I have the code up on github, or you can look at this gist. It’s messy as hell and you can tell I sort of just wrote it as I thought of it. I did one refactor, which ended up creating the Player class. That part is probably fairly reusable. The other file could probably be refactored and some bits reused. I want to draw your attention to the commented out lines. I made it so that you can uncomment all the puts statements and run it once to see how just one games goes (which might help you learn to replicate the strategy) or you can run it a bunch and just see a summary. I also ran it several times stopping after buying various numbers of Provinces (3 to 6 ended up being interesting).

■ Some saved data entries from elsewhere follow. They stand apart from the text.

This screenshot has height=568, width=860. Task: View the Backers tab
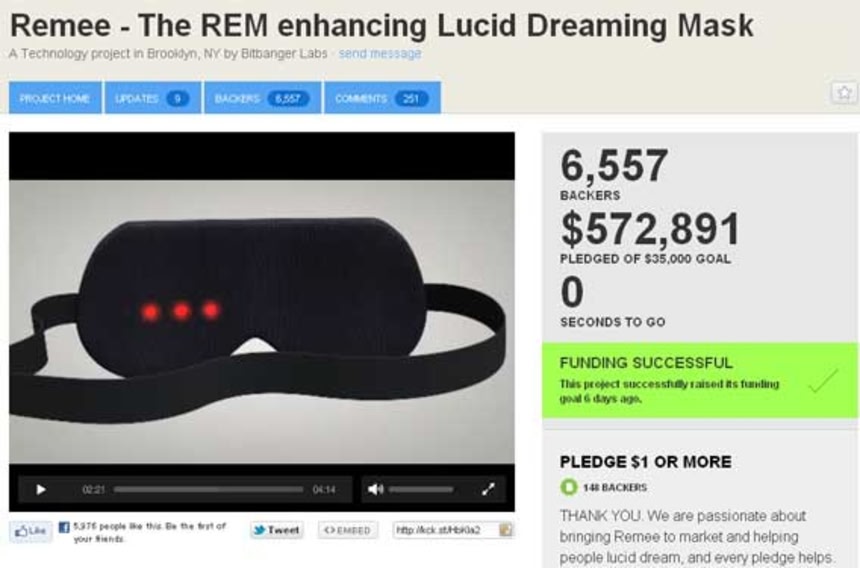click(263, 98)

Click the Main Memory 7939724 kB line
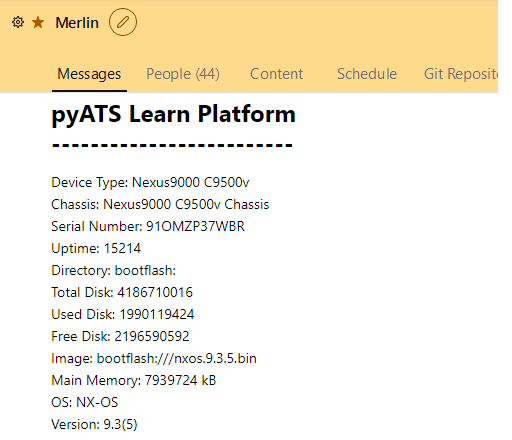[x=134, y=380]
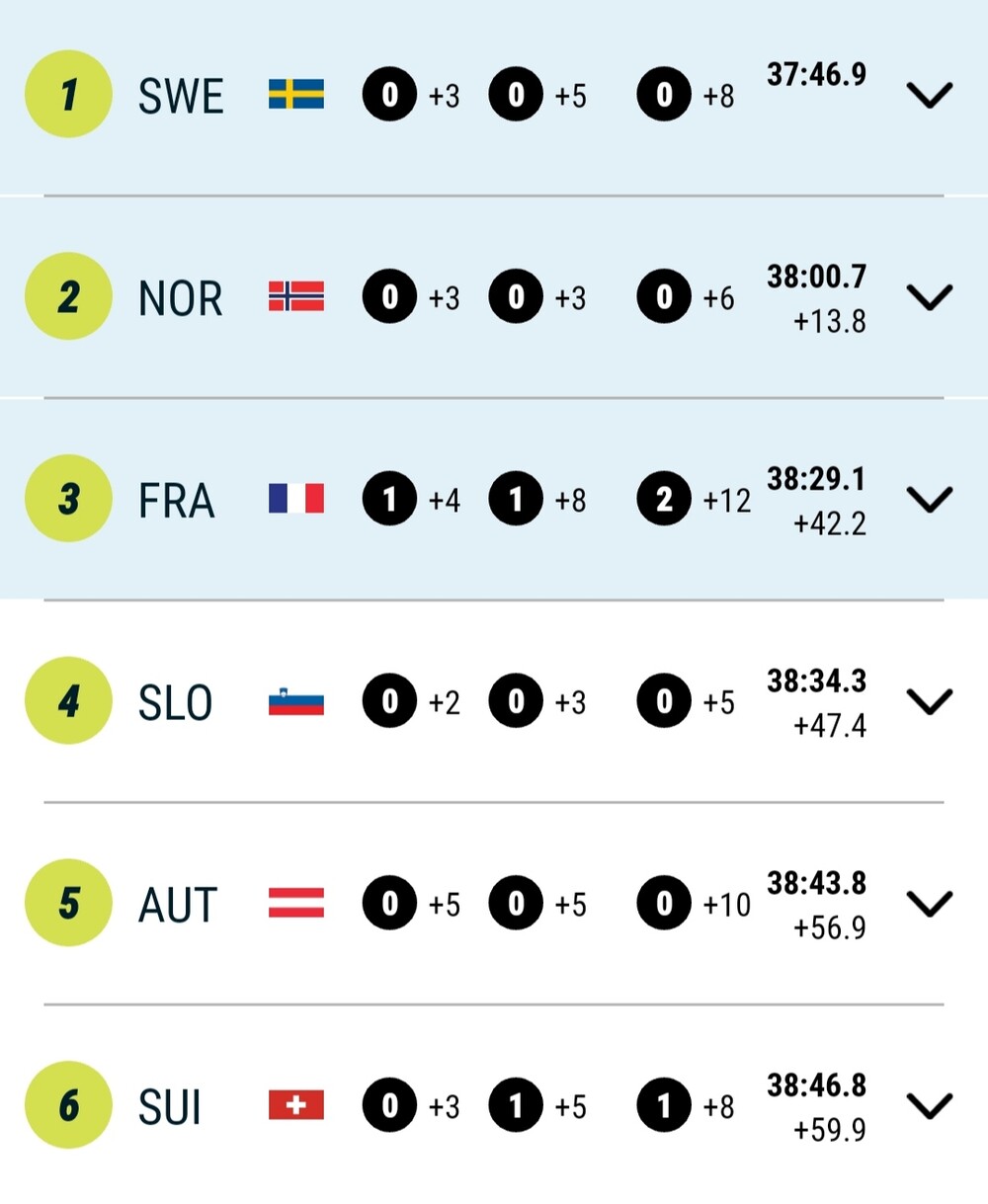Select the FRA total penalty circle showing 2

(664, 499)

As I mentioned above, the original idea was to make Treasure Maps work twice before acquiring Provinces. That ended up taking something like 17 turns on average to get 4 Provinces. When I showed it to Hoon, that didn’t match up with his anecdotal experience, so we looked at the difference between what he’d done (much faster) and what I was seeing. After making it so that the bot would only ever do one pair of Treasure Maps, the turn numbers dropped significantly. Another thing that was different was that Hoon would occasionally buy Silver (if he had less than 5 coins) or, say he drew 2 Golds, 2 Coppers and his Chapel, he would not Chapel the Copper and buy a Province. I think we’ve determined that doing those intuitive things are actually slower than taking the turn to do nothing in the first case or Chapeling the Copper and just buying a Gold.

The Data

The data out of this simulation looks like this (I ran 100,000 games):

  • To acquire 3 Provinces, it takes a minimum of 11 turns, max of 13 and average of 13.93
  • To acquire 4 Provinces, min: 12, max: 14, avg: 13.93
  • To acquire 5 Provinces, min: 15, max: 17, avg: 16.93
  • To acquire 6 Provinces, min: 16, max: 18, avg: 17.93

Notice the gap between 4 and 5. It’s spending those two turns buying Gold , probably. I might, for my own curiosity, run it where it buys Duchies instead, but that could have a slowing effect on the following two turns. Speaking of slowing effects, one thing that I found particularly interesting is that if you don’t ever Chapel Estates away, it dramatically increases turn counts. I set a limit of 100 turns and didn’t count those just as a practicality issue. When running this the published way, I never hit it. When running it without Chapeling Estates, you hit it so often that the simulation took long enough that I got worried and killed it. That’s just 3 krufty cards making a huge difference and really underscores why lean deck strategies are often so powerful.

The Limitations

The biggest limitation of this simulation is that it’s playing in a vacuum. There are no opponents and, more pertinently, no one playing Attack cards (or Masquerade, etc.). If an opponent were to bring Theif to the table, that could be potentially murderous to this strategy. I’m not really sure how the simulation would account for that, anyway. I guess you could figure out tons of strategies, then generate sets of Kingdom Cards and see how they fared against each other in various permutations. That sounds like a) a ton of work for me (or another human), b) a ton of work for some computer somewhere and c) like it might take some of the intuitiveness and gut-checking that I find enjoyable in Dominion. So I don’t think I’ll be chasing that down. I might, however, code up a few other strategies to see how they fare. It would be pretty simple to do a “Just Buy Money” to establish a baseline and a Chapel/Remodel; maybe Village/Smithy, since that’s popular and simple.